Widespread polling, stubbornly consistent for months, finds Bush vulnerable. Voters report that they are unhappy with the war in Iraq, the state of the economy and the general direction of the country. Yet the same polls indicate that more voters do not like his Democratic challenger than do.

Contrasting styles
Beating Bush in these debates — the first on Thursday at the University of Miami — will be no easy matter, judging from the extensive record Bush and Kerry have compiled in televised face-offs. The president is an unorthodox debater but an effective one, especially against candidates schooled in the traditional rules of debate, such as Kerry.

"Both of them are good. Bush has never lost a debate that I know of," said Democratic campaign strategist Chuck Dolan. "He's very cool; he stays on message. He approaches debates in a very different way than most other politicians."

Against that, Kerry brings an aggressive style and a command of the minute details of policy — qualities, it must be said, that were not enough to win when Texas Gov. Ann Richards and Vice President Al Gore took them into battle against Bush in 1994 and 2000.

The first encounter will focus on foreign policy. Bush's debate history shows one thing above all: His themes in debate are the same ones he preaches on the trail. By that yardstick, Bush will defend the war as a tough decision with no acceptable alternative. "Do I trust Saddam Hussein? Do I forget the lessons of September the 11th or take action to defend this country?" Bush repeats in speeches across the country. "Given that choice, I will defend America every time."

Kerry's tone on the campaign trail in recent days suggests that he will go after the president aggressively on Iraq. "The invasion of Iraq was a profound diversion from the battle against our greatest enemy: al Qaeda," Kerry said last week. "George Bush made Saddam Hussein the priority. I would have made Osama bin Laden the priority."

Style, substance equally important
But while civics teachers, activists and other concerned citizens might not like to hear it, presidential debates are at least as much about style as substance, veterans of the process agree.

"They call them debates, but they're not debates," said Republican debate coach Sheila Tate. "They're platforms for the two candidates to position themselves" for an audience of undecided voters who, research shows, tend to rely on their gut, Tate said.

Elaborate rules, negotiated by the rival campaigns, guarantee that the sessions are more side by side than head to head; direct engagement is limited. What matters most is not which candidate dominates the room but which one comes across most powerfully, in planned and unplanned stylistic ways, on television. And as the late, legendary BBC interviewer Robin Day once explained, television "strikes at the emotions rather than the intellect."

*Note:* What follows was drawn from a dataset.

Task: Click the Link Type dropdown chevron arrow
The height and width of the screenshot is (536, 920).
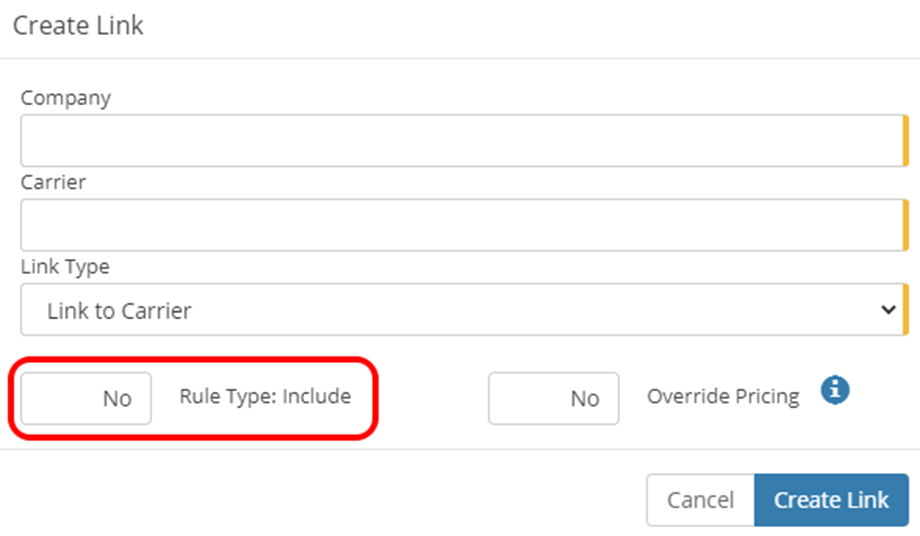Action: [888, 310]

Dolan learned this lesson the hard way in 1988. He was in the room when the Democratic nominee, Gov. Michael S. Dukakis of Massachusetts fielded a question about his opposition to the death penalty for murderers: Would he feel the same way if it were his own wife who was slain?

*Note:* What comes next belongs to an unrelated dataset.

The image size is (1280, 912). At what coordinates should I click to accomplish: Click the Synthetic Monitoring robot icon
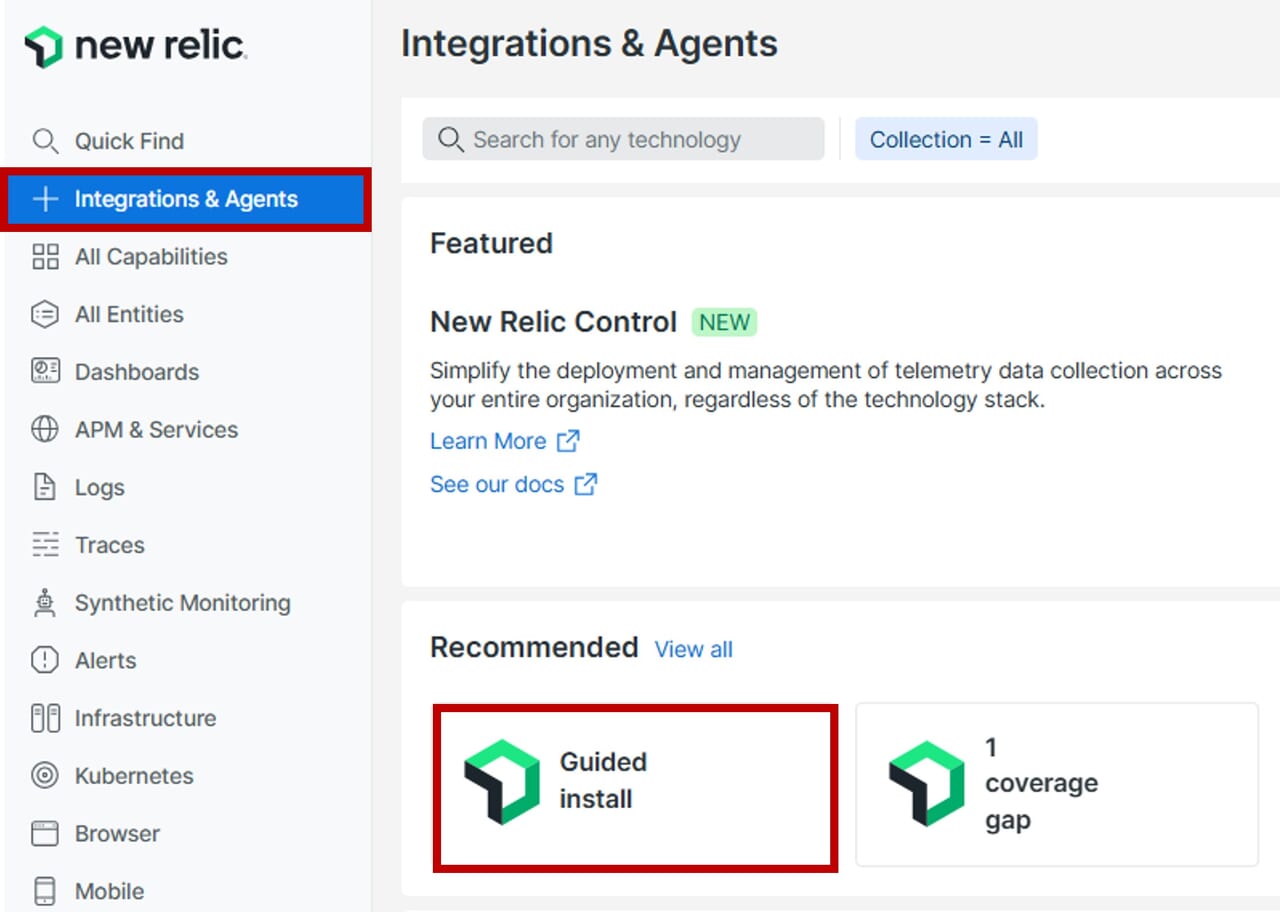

"We could see in the hall that it didn't go well," Dolan said of his candidate's coldly detached answer. "Then I saw it later replayed on television, and you could see it was devastating."

Bush’s unorthodox style is effective
Many Democrats who watched an often stumble-tongued Bush go from inexperienced candidate for Texas governor to incumbent president battling for reelection have wondered where he gets his ability to win debates against candidates with more seasoning, more verbal dexterity, and a greater supply of names and numbers at their mental fingertips.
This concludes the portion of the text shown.